Me concentro y salgo a por él como un rayo. Jesús reacciona. Continúa la
persecución. Mientras la banda regresa a la calle a ritmo de Paquito el
Chocolatero. Jesús se mete entre los músicos. Yo hago lo mismo. La persecución
sucede entre instrumentos y pantalones azul marino. Jesús alcanza la falla
grande. Nuevamente se escuda en la circular disposición de las vallas para
librarse de mí. Voy a por él hacia la derecha. Voy a por él hacia la izquierda.

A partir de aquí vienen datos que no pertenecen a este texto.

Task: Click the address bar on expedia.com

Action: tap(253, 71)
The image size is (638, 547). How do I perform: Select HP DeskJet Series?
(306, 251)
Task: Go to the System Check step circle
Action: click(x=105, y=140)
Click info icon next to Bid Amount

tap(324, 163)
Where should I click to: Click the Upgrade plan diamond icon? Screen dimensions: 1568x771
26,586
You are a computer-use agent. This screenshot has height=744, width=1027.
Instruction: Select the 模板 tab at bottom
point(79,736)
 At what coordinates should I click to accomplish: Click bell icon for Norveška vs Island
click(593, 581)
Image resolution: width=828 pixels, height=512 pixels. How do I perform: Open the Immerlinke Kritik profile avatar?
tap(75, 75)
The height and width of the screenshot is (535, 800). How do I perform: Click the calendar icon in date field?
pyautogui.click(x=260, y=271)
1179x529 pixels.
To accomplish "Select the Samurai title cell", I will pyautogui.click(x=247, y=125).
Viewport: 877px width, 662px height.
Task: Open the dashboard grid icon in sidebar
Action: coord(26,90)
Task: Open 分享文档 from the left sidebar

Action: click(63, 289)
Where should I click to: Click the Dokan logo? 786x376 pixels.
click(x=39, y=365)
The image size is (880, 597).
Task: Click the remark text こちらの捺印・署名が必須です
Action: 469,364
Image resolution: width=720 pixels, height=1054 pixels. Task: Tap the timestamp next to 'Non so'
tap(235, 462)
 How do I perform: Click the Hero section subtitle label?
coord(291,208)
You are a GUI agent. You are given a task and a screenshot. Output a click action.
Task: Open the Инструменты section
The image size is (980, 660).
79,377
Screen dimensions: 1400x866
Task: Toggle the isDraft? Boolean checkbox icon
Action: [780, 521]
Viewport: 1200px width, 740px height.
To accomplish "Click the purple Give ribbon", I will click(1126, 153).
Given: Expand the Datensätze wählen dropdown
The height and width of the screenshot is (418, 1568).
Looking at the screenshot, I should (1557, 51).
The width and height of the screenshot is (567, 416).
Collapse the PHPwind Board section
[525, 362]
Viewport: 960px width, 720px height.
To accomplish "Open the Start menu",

Estamos en un bucle. De repente la voz de su madre suena con contundencia desde
el balcón.
- ¡Jesús!...
¡¿No tenías que traerme el pan?!...
Jesús se
gira hacia el balcón. Comienza a justificarse. Compruebo que el vigilante de la
falla anda distraído y salto la valla cruzando en recto en dirección a Jesús,
pisando el césped que rodea a los ninots. Un Adolfo Suarez con la nariz y el
mentón afilados me contempla con intensidad y seriedad. Seguidamente un Felipe
González con mofletes y dientes de conejo. Sobrepaso a los presidentes. Salto
la otra valla mientras el vigilante se apercibe y me grita. Alcanzo a un
despistado Jesús. Le devuelvo la colleja y me encuentro a mis compañeros de
pandilla riéndose. Me uno a ellos. Jesús nos dice que tiene que ir a por el
pan, que dónde le esperamos.
- En el
callejón – dice Javi mientras me devuelve el bocadillo.
Las Fallas
de 1983 me saben a chorizo pamplonés con mantequilla, a flash de fresa, a las
mejillas de pan de mi abuela, a chocolate con buñuelos y madalenas. Las Fallas
de hace 30 años acuden a mí con aroma a quiosquera pólvora, a colonia fresca, a
paella en la calle, a travesura en el callejón y a merienda de pan bimbo y
lingotín. Las Fallas de aquellos años son las de las sencillas sensaciones, la
de los tiernos valores mucho más genuinos y ciertos que los que sufrimos -que no
vivimos- en estas épocas donde los ninots podrían ser más serios y responsables
en los Congresos y Parlamentos, que los presidentes de cartón que nos gobiernan
como hace dos siglos lo hacían nuestros enemigos Bonapartes.